*** Opening EXERCISE TEXT ***

When or whether do we need to classify the continuous variable


Dear all,

I just a read a new JAMA publication (https://jamanetwork.com/journals/jama/article-abstract/2708113) and found the author classified two continuous variables (age at initial surgery and annual volume of mesh sling insertions).

As we know, classify the continuous variable would lose some information and should be avoided. However, this paper focused on absolute risk, which is very common in clinical practice. I am wondering whether we have a more appropriate way to present the results on the continuous variables.

Thank you for your time and wish you have a great day!


This is very easy and more informative to handle continuously, using e.g. regression splines for continuous predictors. The categories the authors’ used are far too broad to handle outcome heterogeneity. You can use typical models (Cox PH, logistic) that model relative effects then take differences in predictions to get absolute risk increase/reduction.


Thank you so much for your response, Frank.

I think I got your point. Actually, we do not need to provide the absolute risk in each category, we could provide the information that the absolute risk increase/reduction per 10 years older or per 10 annual volume increase if the relationship is linear.


The continuous graph doesn’t need to think of intervals such as 10 years but provides the risk estimate at that age on the x-axis.

*** Closing EXERCISE TEXT ***

TO DO.
1. In the thread on classifying continuous variables, which two continuous variables did the author of the JAMA publication classify?
2. Recast the reply in the thread on classifying continuous variables that begins "This is very easy and more informative" as a short bulleted list that keeps its main points.
3. Resume the thread on classifying continuous variables after its final post.

*** Opening EXTRACTED INFORMATION ***

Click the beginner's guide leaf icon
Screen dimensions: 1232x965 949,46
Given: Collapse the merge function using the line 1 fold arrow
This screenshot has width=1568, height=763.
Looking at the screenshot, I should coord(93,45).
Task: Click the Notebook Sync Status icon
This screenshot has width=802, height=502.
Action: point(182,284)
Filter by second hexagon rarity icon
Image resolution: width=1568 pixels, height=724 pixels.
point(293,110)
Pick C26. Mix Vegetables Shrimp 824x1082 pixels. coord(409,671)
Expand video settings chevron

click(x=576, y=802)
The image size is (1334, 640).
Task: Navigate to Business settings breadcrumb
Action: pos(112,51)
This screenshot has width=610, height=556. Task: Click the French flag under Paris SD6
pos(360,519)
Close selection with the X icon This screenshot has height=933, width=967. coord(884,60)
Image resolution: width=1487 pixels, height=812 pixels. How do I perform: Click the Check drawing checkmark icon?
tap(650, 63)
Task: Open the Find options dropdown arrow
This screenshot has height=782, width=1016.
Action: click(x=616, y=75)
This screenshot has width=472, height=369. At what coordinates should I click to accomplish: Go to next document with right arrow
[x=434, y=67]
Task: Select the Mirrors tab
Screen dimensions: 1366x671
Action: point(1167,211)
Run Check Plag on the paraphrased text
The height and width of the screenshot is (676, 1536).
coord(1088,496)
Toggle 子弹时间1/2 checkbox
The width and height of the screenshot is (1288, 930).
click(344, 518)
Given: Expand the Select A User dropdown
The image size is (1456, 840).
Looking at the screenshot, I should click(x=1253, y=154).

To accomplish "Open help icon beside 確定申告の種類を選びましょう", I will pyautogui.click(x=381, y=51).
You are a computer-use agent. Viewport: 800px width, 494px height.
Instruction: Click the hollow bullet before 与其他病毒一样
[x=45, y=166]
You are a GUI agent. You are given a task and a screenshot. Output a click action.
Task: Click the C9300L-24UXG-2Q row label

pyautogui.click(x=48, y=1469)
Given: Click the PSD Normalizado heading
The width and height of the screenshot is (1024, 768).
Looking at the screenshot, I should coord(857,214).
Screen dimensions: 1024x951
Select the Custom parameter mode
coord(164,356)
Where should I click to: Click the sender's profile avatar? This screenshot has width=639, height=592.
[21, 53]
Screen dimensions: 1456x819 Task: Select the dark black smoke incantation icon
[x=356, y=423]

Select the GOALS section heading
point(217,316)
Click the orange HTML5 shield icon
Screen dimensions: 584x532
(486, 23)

*** Closing EXTRACTED INFORMATION ***

RESPONSES BY TASK.
1. Age at initial surgery and annual volume of mesh sling insertions.

2.
- Handling the variables continuously is easy and more informative, for example by using regression splines for continuous predictors.
- The categories the authors used are far too broad to handle outcome heterogeneity.
- Typical models that model relative effects, such as Cox PH or logistic, can be used, and differences in their predictions then give the absolute risk increase or reduction.

3.
Figure 19.5 in Chapter 19.8 of BBR shows an example with R code of visualizing the effect on log odds of a continuous predictor (cholesterol in that case). I think this would be a way to describe the relationship closer to what you wanted Lingxiao_Chen?


The continuous graph doesn’t need to think of intervals such as 10 years but provides the risk estimate at that age on the x-axis.
Figure 19.5 in Chapter 19.8 of BBR shows an example with R code of visualizing the effect on log odds of a continuous predictor (cholesterol in that case). I think this would be a way to describe the relationship closer to what you wanted Lingxiao_Chen?

Thank you so much again, Frank and Martin!

Take age in this JAMA publication as an example. The first step is to test whether we should use restricted cubic spine or some other similar technologies to model it. Assume there is no need to use restricted cubic spline, the second step is plot the age (x-axis) and the risk of removal (y-axis) based on different follow-up time points (in this example, 1 year, 5 years and 9 years). Just as Figure 19.5 in Chapter 19.8 of BBR. The final step is to use a multilevel Fine-Gary model to calculate the subdistribution hazard ratio. Are these the right steps to deal with the age?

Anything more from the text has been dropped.